Political Watch 3/23/17

• President Donald Trump’s proposed 2018 federal budget isn’t getting much love from California Sen. Kamala Harris (D). The budget, which Harris describes as cutting “core functions to the bone,” proposes cuts of $54 billion across every federal agency, except for the departments of Homeland Security, Defense, and Veterans Affairs. The Environmental Protection Agency received the biggest proposed cut at $2.6 billion, or a decrease in 31.4 percent from last year. The State Department comes next at $11 billion, or a 28.7 percent decrease. The Department of Health and Human Services—which implements the Affordable Care Act,  which Congressional Republicans want to “repeal and replace”—will see a reduction of $12.6 billion in funding, or a 16.2 percent decrease. Program cuts include the National Endowment for the Arts, National Endowment for the Humanities, Corporation for Public Broadcasting (which includes NPR and PBS), United States Interagency Council on Homelessness, and the Low Income Home Energy Assistance Program. “President Trump does not value government’s essential functions of public health, public safety, and public education,” Harris said in a statement. Sen. Diane Feinstein (D-CA) called Trump’s proposal a “travesty.” Also in the proposal: Trump is asking $2.6 billion from Congress to build his wall on the border of the U.S. and Mexico. Trump is already asking Congress for $1.5 billion in the form of a $30 billion supplemental spending request, according to The Hill. A preliminary internal report recently seen by Reuters showed that the wall is estimated to cost as much as $21.6 billion and take more than three years to build. The spending request keeps the government funded and lawmakers would need to approve it by April 28 or else the federal government will shut down. Already Democrats are saying they’ll resist the funding bill as long as the wall is included. Alaskan Republican Sen. Lisa Murkowski criticized Trump’s proposal, telling Reuters that the cuts to programs that subsidize air travel and help the poor pay for their heat will affect residents in rural areas of her state. The budget covers the 2018 fiscal year, which starts on Oct. 1, 2017.

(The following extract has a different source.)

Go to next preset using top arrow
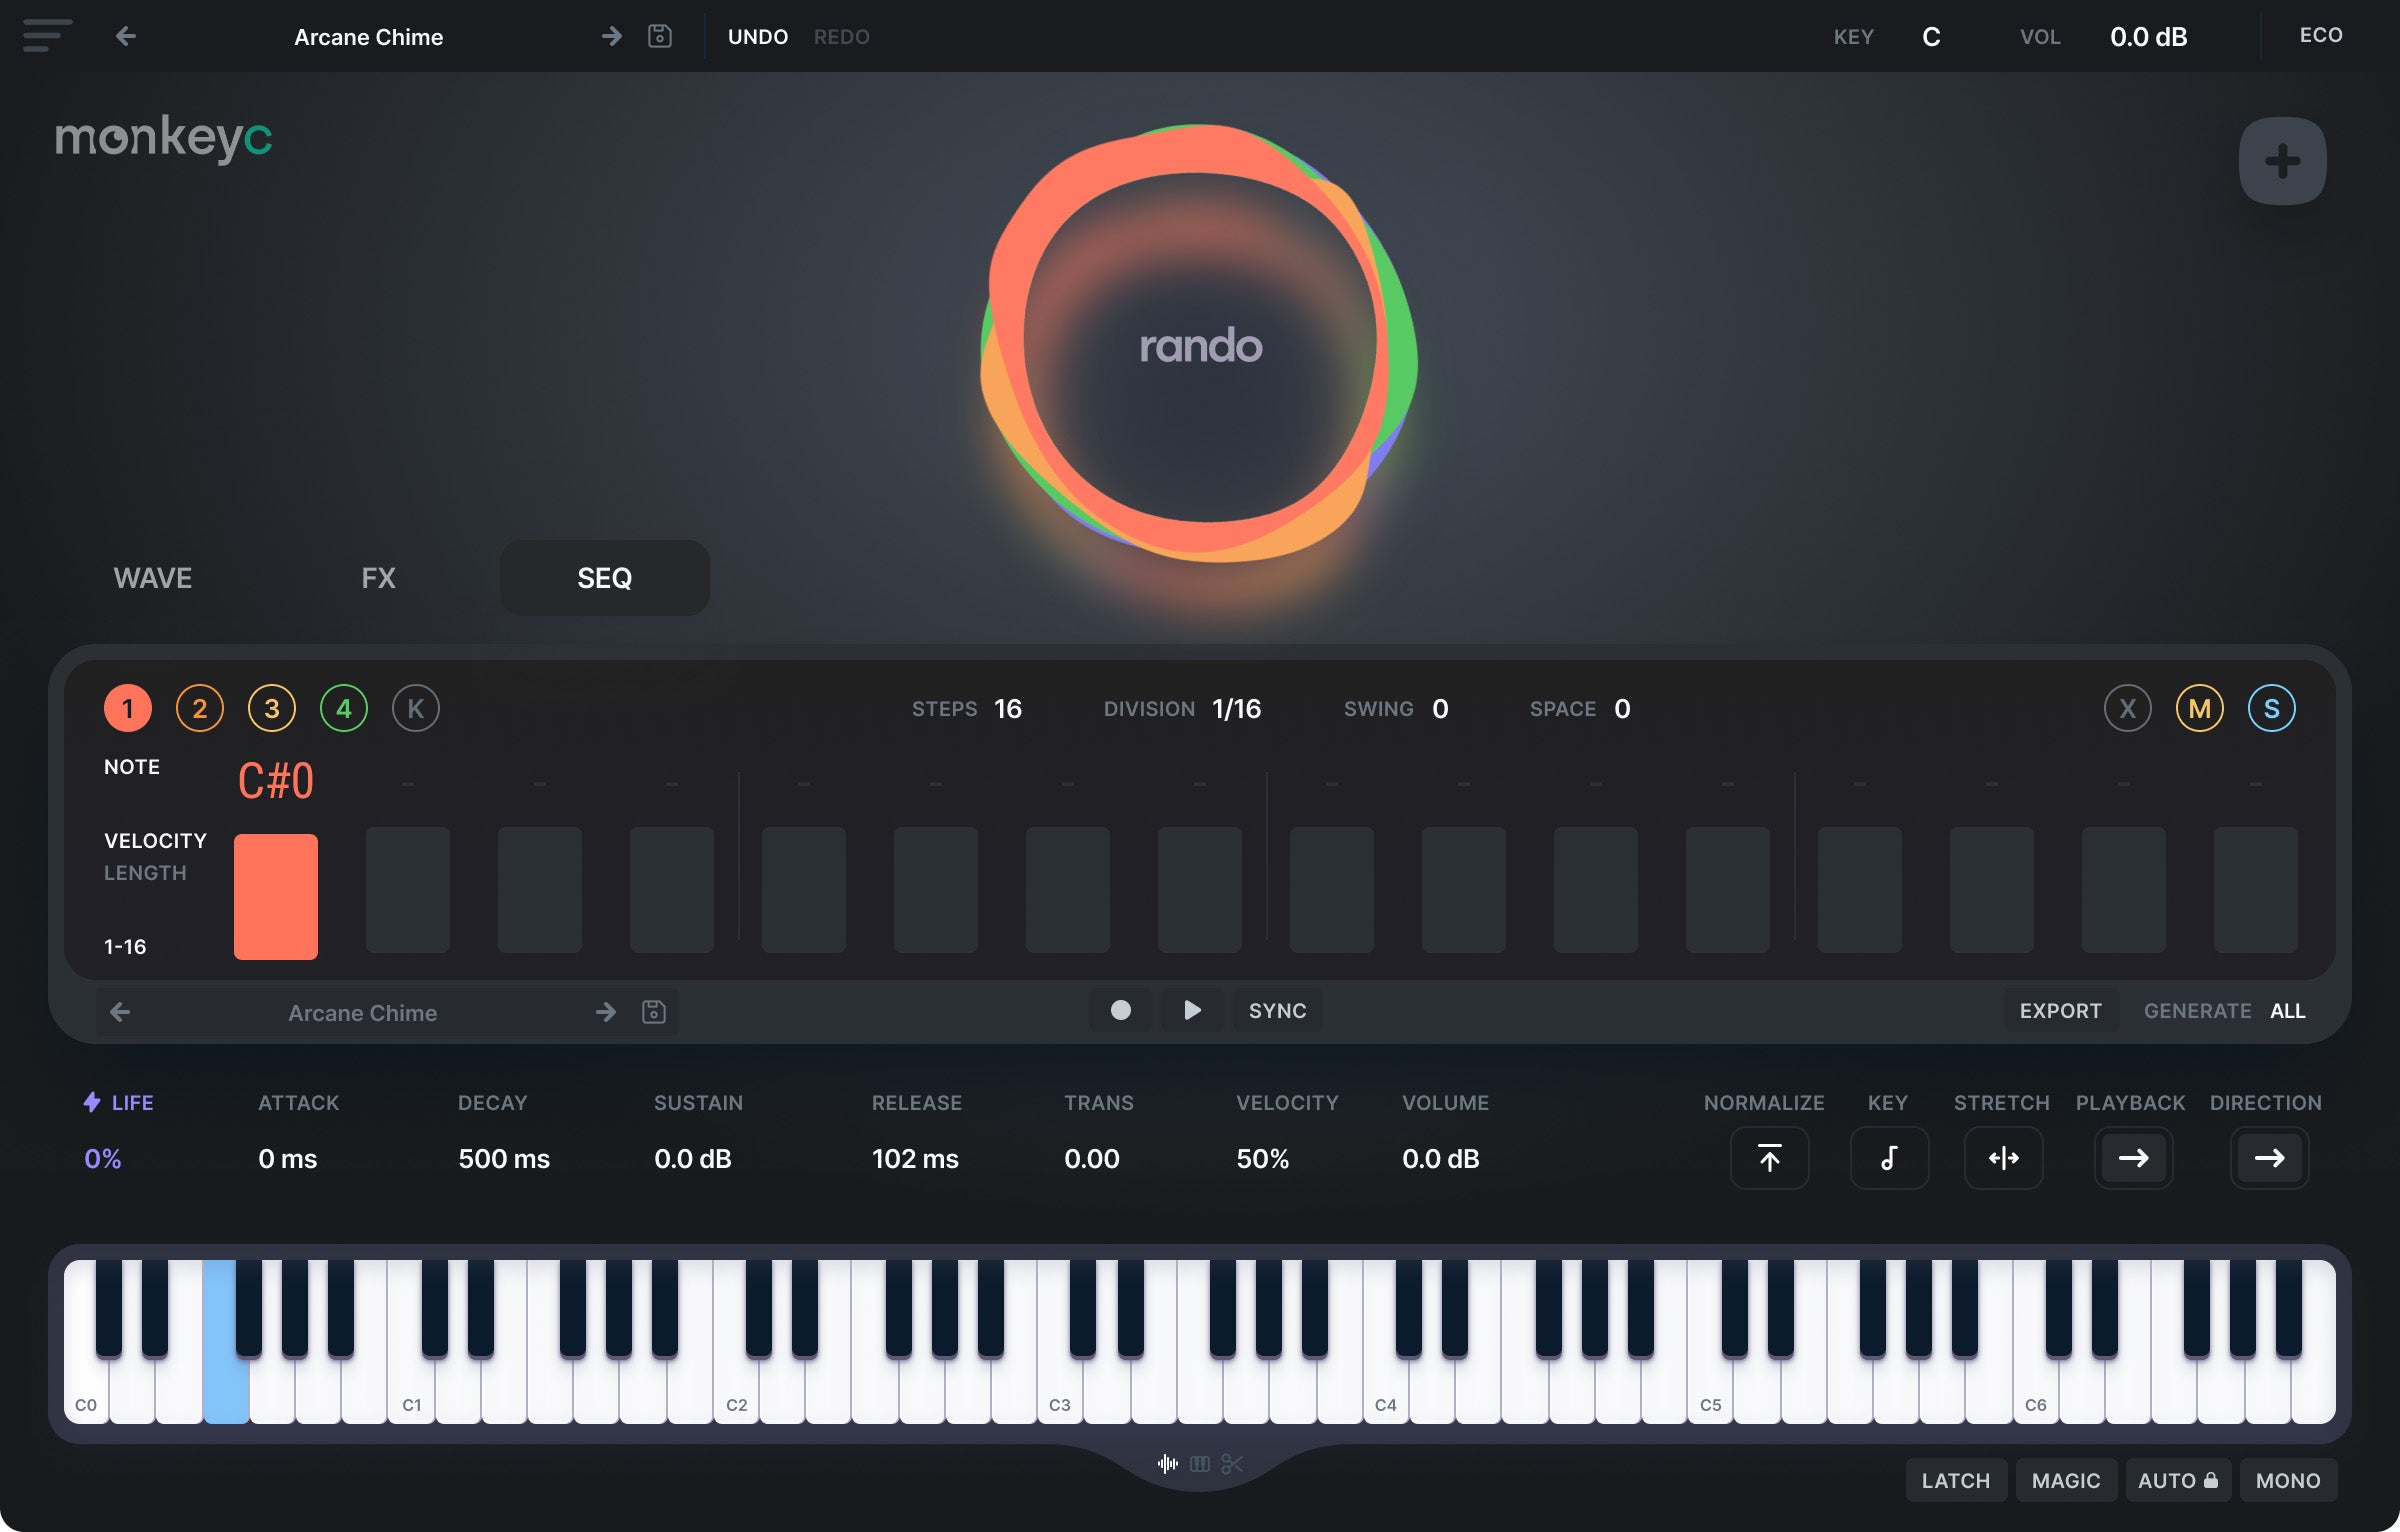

• On March 16, Salud Carbajal (D-Santa Barbara), representative for the Central Coast’s 24th Congressional District, voted against the American Health Care Act, or the Congressional Republicans’ replacement for the Affordable Care Act, as it came out of the House Budget Committee, of which he is a member. He offered a few remarks on mental health care and health care costs for older Americans. “It makes dramatic changes to the nongroup market, provides insufficient subisides to purchase coverage, and guts $880 billion from Medicaid,” Carbajal said during committee hearings. “Many seniors live on fixed incomes and are already struggling to afford the cost of their health insurance.”

• On March 14, a bill by California state senator Hannah-Beth Jackson (D-Santa Barbara) to plug old, leaking oil wells passed the Senate Natural Resources and Water Committee. Senate Bill 44, or the Coastal Oil Well Clean Up and Remediation Act, would require that the California State Lands Commission plug “orphaned” wells in state waters when the original oil company that operated the well is out of business and can’t be held responsible. The Commission identified approximately 200 such wells. SB 44 is a reintroduction of a bill Jackson proposed in 2016, but was vetoed by Gov. Jerry Brown.

• The next public hearing to discuss Santa Maria’s transition from at-large to district elections is scheduled for Thursday, March 30 at 5:30 p.m. at the Veteran’s Memorial Community Center located at 313 W. Tunnell St. The Santa Maria City Council adopted a resolution by a vote of 3-2 to move toward district elections at its meeting held on Feb. 21.